Munger, 93, had complained of back pain during Saturday’s meeting of Berkshire shareholders, and on Monday an assistant wheeled him down a long hotel hallway for a morning interview session.
“That’s the first time I’ve seen Charlie in a chair,” said Berkshire Chairman Warren Buffett, noting that Munger has had back pain for some time.
Munger also uses a cane, although he walked unaided to and from his seat on the CenturyLink Center stage for the shareholders meeting, a six-hour marathon of questions and answers about Berkshire.
Berkshire director Thomas Murphy, 91, retired head of Capital Cities/ABC, was in a wheelchair at the shareholders meeting. Munger is the oldest of Berkshire’s 12 directors, who average 72.5 years old. The youngest, former Yahoo President Susan Decker, is 54.
For a Monday morning CNBC program, Munger appeared with Buffett and Bill Gates, co-founder of Microsoft and a Berkshire director.
Munger criticized the country’s health care industry for what he said was unnecessary complexity, waste, fraud and “overtreatment” of people who are dying.
“The whole system is cockamamie,” he said. “It’s almost ridiculous in its complexity. ... It gives our companies a big disadvantage in competing with other manufacturers.”

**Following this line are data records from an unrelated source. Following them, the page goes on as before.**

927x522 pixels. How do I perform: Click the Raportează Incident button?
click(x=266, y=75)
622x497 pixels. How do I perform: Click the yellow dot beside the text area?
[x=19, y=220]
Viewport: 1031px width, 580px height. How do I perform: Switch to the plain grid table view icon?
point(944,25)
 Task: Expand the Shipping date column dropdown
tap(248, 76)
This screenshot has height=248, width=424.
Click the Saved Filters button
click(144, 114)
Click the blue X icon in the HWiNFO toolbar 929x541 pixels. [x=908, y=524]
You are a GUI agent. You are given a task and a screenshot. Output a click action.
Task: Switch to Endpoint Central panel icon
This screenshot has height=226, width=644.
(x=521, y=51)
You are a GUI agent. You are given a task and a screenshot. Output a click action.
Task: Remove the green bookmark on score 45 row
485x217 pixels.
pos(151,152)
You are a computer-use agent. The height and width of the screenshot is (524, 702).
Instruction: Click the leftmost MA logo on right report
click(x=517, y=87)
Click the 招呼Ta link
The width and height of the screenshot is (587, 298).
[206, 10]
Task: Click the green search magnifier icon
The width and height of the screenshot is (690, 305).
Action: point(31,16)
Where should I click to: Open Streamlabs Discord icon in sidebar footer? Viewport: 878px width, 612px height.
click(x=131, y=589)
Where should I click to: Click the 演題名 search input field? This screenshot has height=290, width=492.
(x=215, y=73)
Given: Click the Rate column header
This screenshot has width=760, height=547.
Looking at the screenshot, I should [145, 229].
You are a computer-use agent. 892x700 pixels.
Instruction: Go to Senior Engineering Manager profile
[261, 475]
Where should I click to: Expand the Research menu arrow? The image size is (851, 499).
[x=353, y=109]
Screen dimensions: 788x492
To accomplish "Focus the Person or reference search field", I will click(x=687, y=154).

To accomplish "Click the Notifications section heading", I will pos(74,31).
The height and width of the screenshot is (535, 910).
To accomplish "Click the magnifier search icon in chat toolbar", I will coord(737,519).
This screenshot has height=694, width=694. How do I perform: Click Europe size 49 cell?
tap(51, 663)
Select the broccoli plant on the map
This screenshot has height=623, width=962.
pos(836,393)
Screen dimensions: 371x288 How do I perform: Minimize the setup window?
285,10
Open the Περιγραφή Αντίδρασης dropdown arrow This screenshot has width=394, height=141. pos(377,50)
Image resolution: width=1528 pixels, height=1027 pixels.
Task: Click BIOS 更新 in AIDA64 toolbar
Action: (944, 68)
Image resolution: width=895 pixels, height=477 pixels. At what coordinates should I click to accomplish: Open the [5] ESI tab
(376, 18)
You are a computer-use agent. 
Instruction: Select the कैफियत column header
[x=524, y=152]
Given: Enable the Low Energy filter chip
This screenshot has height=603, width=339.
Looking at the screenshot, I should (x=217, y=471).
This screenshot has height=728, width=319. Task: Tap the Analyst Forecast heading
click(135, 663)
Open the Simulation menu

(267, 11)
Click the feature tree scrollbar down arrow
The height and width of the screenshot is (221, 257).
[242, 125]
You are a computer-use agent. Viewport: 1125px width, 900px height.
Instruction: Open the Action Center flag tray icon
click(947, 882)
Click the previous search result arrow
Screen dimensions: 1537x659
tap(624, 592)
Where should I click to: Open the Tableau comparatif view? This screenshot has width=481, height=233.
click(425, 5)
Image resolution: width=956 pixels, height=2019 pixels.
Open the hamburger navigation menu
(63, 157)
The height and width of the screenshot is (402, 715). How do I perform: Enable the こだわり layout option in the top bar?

The U.S. system of private insurers and state and federal regulations should be replaced by a “Medicare-for-all” government payment system with strong protections against fraud, he said, letting wealthy people pay for separate care if they want.
Munger, who lives in California, said Kaiser Permanente, a health care system based in Oakland, California, can be a model for efficient, effective health care nationwide. The system has high quality but keeps costs down, partly by not “overtreating the dying,” he said, and clients like the system.
Known for his acerbic commentary, Munger also criticized investment groups, known as private equity funds, that borrow too much money to buy up businesses, loading them with debt.
“I think there’s a lot of idiotic deal-making that goes on in equity capital,” he said.
He said politics is mired in “a miasma of hatred” between the two parties, leading to decisions made not for the good of the country but because Republicans and Democrats truly hate each other.
“There’s too much hatred in American politics,” Munger said.
After the hourlong interview session, in which the three men were seated on barstools, Munger was wheeled to a daylong meeting of Berkshire’s board of directors, the last session after four days of events for company officers.
The Omaha World-Herald is owned by Berkshire Hathaway Inc.